Im Yeong-Gwan, Kook Min-Suk, Kim Byung-Gook, Kim Jae-Hyung, Park Yeong-Joon, Song Ho-Jun
Department of Oral Medicine, Chonnam National University Dental Hospital, Gwangju, Republic of Korea.
Department of Oral and Maxillofacial Surgery, School of Dentistry, Chonnam National University, Gwangju, Republic of Korea.
Oral Surg Oral Med Oral Pathol Oral Radiol. 2017 Jul;124(1):e13-e20. doi: 10.1016/j.oooo.2017.03.011. Epub 2017 Mar 20.
The aim of this study was to understand the mechanism of mineralization and growth of a sialolith by analyzing its micromorphology, crystalline structure, and chemical compositions.
A sialolith was removed along with submandibular salivary gland from a patient. After cross-cutting and polishing the sialolith, its morphology, chemical compositions, crystalline structure, and chemical states were analyzed by using optical camera, scanning electron microscopy, energy dispersive X-ray spectroscopy, X-ray diffractometer, Fourier transform infrared spectrophotometer, and transmittance electron microscopy.
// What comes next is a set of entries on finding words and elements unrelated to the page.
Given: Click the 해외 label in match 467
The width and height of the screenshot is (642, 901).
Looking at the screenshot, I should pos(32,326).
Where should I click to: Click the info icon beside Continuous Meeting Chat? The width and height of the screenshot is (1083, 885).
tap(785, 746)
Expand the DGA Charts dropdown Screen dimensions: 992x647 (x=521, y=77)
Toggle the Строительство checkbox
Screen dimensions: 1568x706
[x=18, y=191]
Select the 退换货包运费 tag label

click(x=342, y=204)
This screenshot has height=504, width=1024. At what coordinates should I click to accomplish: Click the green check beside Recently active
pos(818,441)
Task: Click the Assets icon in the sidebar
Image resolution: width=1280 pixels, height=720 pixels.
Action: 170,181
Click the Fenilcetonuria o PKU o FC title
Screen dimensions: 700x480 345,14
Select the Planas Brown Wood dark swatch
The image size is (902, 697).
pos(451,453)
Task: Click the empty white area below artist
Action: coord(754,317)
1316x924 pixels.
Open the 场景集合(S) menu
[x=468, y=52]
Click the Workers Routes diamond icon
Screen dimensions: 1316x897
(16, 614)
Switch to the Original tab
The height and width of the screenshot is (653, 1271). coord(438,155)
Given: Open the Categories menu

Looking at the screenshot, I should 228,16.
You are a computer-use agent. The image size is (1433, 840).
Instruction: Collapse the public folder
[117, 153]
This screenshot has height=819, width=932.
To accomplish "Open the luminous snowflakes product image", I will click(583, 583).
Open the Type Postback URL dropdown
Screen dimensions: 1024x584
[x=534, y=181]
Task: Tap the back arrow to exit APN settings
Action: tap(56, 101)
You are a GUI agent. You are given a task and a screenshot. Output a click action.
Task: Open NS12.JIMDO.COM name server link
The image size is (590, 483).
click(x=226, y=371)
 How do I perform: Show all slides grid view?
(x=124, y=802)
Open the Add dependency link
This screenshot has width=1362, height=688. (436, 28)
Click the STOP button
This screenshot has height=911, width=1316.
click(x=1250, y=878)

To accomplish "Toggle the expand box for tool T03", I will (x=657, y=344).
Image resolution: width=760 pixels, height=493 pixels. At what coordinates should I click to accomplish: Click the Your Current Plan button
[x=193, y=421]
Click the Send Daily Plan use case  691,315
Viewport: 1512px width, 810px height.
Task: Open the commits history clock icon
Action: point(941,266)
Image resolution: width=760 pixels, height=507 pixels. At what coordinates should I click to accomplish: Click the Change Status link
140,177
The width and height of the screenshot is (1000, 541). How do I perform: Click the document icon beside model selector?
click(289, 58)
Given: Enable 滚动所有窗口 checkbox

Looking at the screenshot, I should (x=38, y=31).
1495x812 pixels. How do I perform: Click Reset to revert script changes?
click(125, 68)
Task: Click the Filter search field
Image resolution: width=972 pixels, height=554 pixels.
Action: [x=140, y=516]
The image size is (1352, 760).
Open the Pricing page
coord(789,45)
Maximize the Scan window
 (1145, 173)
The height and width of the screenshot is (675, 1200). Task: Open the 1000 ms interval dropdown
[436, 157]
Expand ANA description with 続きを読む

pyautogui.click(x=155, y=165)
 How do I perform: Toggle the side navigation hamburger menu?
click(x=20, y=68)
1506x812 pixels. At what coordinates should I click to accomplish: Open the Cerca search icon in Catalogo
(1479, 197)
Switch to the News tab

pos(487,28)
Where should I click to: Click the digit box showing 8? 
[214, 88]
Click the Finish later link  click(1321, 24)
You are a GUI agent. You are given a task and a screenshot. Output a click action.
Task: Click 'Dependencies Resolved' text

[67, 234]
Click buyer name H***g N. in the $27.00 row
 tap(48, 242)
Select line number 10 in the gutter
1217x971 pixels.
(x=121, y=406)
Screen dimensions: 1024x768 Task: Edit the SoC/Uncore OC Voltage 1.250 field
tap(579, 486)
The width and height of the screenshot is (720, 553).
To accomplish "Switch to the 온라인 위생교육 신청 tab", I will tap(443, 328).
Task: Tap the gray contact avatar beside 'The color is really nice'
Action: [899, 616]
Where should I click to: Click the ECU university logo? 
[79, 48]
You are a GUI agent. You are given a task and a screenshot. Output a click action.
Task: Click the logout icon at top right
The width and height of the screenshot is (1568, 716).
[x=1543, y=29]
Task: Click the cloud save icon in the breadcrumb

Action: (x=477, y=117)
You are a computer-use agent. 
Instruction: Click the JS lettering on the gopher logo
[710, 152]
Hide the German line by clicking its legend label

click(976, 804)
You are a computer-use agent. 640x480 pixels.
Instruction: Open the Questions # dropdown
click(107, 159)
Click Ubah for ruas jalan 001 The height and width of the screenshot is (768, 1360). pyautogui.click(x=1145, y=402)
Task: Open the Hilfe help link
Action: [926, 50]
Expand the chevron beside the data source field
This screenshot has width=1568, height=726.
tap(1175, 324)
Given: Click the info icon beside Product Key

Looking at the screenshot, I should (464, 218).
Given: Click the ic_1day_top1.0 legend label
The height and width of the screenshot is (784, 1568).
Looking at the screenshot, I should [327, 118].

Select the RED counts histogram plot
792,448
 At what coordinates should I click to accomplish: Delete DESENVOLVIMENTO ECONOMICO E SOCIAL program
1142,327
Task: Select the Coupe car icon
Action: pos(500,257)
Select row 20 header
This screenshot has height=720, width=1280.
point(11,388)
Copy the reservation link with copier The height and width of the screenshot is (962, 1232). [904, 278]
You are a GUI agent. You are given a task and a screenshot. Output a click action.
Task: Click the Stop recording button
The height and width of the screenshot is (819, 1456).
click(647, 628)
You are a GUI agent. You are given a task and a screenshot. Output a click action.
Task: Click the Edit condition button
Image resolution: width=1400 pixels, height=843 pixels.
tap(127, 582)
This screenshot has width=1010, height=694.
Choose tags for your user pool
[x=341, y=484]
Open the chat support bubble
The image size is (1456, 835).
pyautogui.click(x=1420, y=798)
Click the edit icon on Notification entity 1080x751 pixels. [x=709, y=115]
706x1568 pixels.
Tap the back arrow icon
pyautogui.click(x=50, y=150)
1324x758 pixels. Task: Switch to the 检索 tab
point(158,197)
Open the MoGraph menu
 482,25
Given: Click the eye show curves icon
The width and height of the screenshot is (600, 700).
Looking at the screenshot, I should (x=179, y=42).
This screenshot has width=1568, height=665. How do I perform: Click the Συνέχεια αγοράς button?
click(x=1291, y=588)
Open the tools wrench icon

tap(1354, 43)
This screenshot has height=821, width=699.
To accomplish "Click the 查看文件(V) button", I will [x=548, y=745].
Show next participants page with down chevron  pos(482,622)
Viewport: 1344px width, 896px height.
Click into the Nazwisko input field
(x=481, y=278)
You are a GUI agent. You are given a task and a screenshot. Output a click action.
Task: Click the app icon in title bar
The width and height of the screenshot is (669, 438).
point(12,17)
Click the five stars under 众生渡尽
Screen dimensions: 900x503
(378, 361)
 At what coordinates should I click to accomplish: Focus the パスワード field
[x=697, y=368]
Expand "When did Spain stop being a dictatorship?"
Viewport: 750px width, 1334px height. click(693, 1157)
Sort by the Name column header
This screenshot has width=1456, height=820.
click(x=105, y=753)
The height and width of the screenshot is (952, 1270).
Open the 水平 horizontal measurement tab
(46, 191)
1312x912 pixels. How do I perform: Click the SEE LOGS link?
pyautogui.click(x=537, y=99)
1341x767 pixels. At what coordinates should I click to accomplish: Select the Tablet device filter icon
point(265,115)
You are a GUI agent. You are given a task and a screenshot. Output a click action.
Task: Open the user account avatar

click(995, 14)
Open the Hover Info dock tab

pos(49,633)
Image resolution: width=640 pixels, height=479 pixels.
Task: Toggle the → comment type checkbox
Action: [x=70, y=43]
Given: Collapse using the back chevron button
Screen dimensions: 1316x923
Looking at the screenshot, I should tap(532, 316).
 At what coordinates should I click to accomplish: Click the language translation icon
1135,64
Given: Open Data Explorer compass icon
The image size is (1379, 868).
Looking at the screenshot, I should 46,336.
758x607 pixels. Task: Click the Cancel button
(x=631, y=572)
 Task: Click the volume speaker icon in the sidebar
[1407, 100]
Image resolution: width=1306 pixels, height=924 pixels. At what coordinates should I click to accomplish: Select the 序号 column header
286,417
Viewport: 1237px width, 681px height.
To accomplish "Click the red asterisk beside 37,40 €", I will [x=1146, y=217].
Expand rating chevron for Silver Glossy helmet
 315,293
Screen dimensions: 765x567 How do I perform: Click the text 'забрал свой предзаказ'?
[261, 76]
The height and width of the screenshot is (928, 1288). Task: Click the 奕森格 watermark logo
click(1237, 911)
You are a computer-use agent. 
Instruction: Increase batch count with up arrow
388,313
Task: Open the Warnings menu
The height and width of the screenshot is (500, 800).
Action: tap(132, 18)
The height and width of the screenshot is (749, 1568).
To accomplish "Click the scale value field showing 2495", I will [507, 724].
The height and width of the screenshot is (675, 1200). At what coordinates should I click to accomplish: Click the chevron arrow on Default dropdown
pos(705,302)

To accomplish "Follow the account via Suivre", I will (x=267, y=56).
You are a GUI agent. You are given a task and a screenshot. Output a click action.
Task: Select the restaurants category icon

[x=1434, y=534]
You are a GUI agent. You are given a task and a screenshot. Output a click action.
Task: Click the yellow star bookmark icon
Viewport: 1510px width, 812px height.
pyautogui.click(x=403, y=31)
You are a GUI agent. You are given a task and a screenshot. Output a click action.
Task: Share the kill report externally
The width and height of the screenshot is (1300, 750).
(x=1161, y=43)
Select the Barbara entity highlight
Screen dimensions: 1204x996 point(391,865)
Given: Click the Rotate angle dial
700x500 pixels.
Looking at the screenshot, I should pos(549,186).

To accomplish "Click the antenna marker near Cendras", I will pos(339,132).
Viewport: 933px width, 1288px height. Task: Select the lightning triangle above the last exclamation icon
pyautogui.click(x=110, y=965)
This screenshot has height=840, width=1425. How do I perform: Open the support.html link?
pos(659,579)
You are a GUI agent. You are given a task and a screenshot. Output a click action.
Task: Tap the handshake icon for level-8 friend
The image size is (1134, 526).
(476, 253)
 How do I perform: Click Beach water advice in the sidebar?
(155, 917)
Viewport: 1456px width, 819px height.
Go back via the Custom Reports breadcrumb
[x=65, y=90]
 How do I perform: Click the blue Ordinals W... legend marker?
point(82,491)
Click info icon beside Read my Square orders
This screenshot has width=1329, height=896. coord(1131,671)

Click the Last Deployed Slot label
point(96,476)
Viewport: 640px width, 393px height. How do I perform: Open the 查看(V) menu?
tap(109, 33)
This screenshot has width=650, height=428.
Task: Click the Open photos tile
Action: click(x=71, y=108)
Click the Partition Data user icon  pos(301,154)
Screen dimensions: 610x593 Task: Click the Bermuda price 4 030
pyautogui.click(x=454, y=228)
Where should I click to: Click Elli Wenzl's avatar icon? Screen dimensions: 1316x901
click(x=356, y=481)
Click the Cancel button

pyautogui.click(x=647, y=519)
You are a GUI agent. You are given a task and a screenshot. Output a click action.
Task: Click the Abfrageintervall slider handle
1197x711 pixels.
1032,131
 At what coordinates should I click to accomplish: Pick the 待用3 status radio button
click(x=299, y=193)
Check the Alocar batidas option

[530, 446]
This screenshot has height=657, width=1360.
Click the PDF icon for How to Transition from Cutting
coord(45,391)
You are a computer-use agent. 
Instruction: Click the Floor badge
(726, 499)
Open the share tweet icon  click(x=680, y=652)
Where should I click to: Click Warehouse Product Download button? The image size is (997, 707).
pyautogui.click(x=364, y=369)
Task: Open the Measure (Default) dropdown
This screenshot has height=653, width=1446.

The sialolith had a core composed of organic material, such as lipid compounds, and the surrounding mineralized shell structure mostly consisted of hydroxyapatite. In the transition zone between the organic core and mineralized shell layers, inorganic layers were arranged alternately with organic layers. Congregated globular structures were calcified with hydroxyapatite and whitlockite crystallites. Analysis of crystalline structures and chemical compositions suggested that calcium phosphate minerals containing magnesium, such as whitlockite, were developed in the initial stage and gradually transformed into crystallites composed of hydroxyapatite during the growth of crystallites.
Sialolith with an organic core grew as inorganic materials were deposited and calcified in alternate layers. The mineralization process might include the initial whitlockite development and successive transformation into more stable hydroxyapatite.
本研究旨在通过分析涎石的微观形态、晶体结构和化学成分,了解涎石矿化和生长的机制。
从一名患者身上切除涎石及下颌下唾液腺。对涎石进行横切和抛光后,使用光学相机、扫描电子显微镜、能量色散X射线光谱仪、X射线衍射仪、傅里叶变换红外光谱仪和透射电子显微镜分析其形态、化学成分、晶体结构和化学状态。
涎石有一个由脂质化合物等有机物质组成的核心,周围的矿化壳结构主要由羟基磷灰石组成。在有机核心层和矿化壳层之间的过渡区域,无机层与有机层交替排列。聚集的球状结构被羟基磷灰石和白磷钙矿微晶钙化。晶体结构和化学成分分析表明,含镁的磷酸钙矿物,如白磷钙矿,在微晶生长初期形成,并在微晶生长过程中逐渐转变为由羟基磷灰石组成的微晶。
具有有机核心的涎石随着无机材料交替沉积和钙化而生长。矿化过程可能包括最初白磷钙矿的形成以及随后向更稳定的羟基磷灰石的转变。